The equation of tangent for hyperbola is
$$y=mx\pm \sqrt {a^2m^2-b^2}$$
$$a^2=ma\pm \sqrt {m^2-4}$$ $$a^4+m^2a^2-2a^3m=m^2-4$$ $$a^4+m^2(a^2-1)-2a^3m+4=0$$
There will be two distinct values of $m$
$$4a^6-4(a^2-1)(a^4+4)>0$$ $$a^6-a^6-4a^2+a^4+4>0$$ $$a^4-4a^2+4>0$$ $$(a^2-2)^2>0$$ $$a^2>2$$ Or $$a^2<2$$
But the given answer for it is $a\in (-\infty, -2)\cup (2,\infty)$
Where have I gone wrong?
On
Your reasoning works for $a^2\neq1$.
But for $a^2=1$ we obtain $(1,1)$ and $(-1,1)$, and they are valid!
On
With the given solution, I believe that the problem statement should read: “If two tangents can be drawn to different branches of a hyperbola...” This requires the $x$-coordinates of the tangency points to have opposite signs, and this indeed occurs for $a\in(-\infty,-2)\cup(2,\infty)$.
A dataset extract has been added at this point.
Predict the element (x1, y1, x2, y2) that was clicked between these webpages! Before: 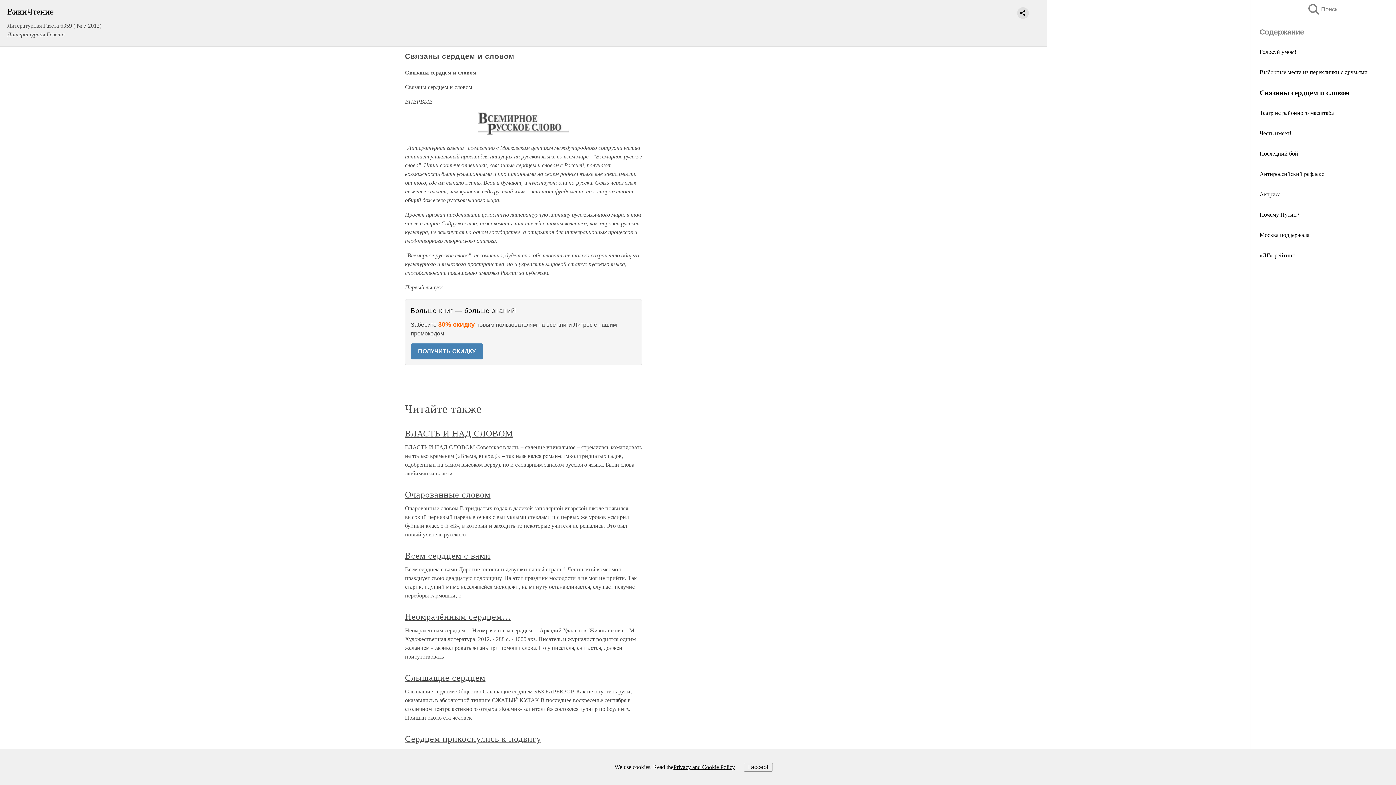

If you’re reproducing the problem statement correctly here, then there must be a typo in the original.
Your solution is correct
Let me verify by a separate method
We know two distinct tangents can be drawn for any point $P$ if it lies outside the hyperbola
So, we need $$\dfrac{a^2}1-\dfrac{a^4}4-1<0$$
$$\iff a^4-4a^2+4>0$$
$$\iff(a^2-2)^2>0$$ which is true if $a^2-2\ne0$ and real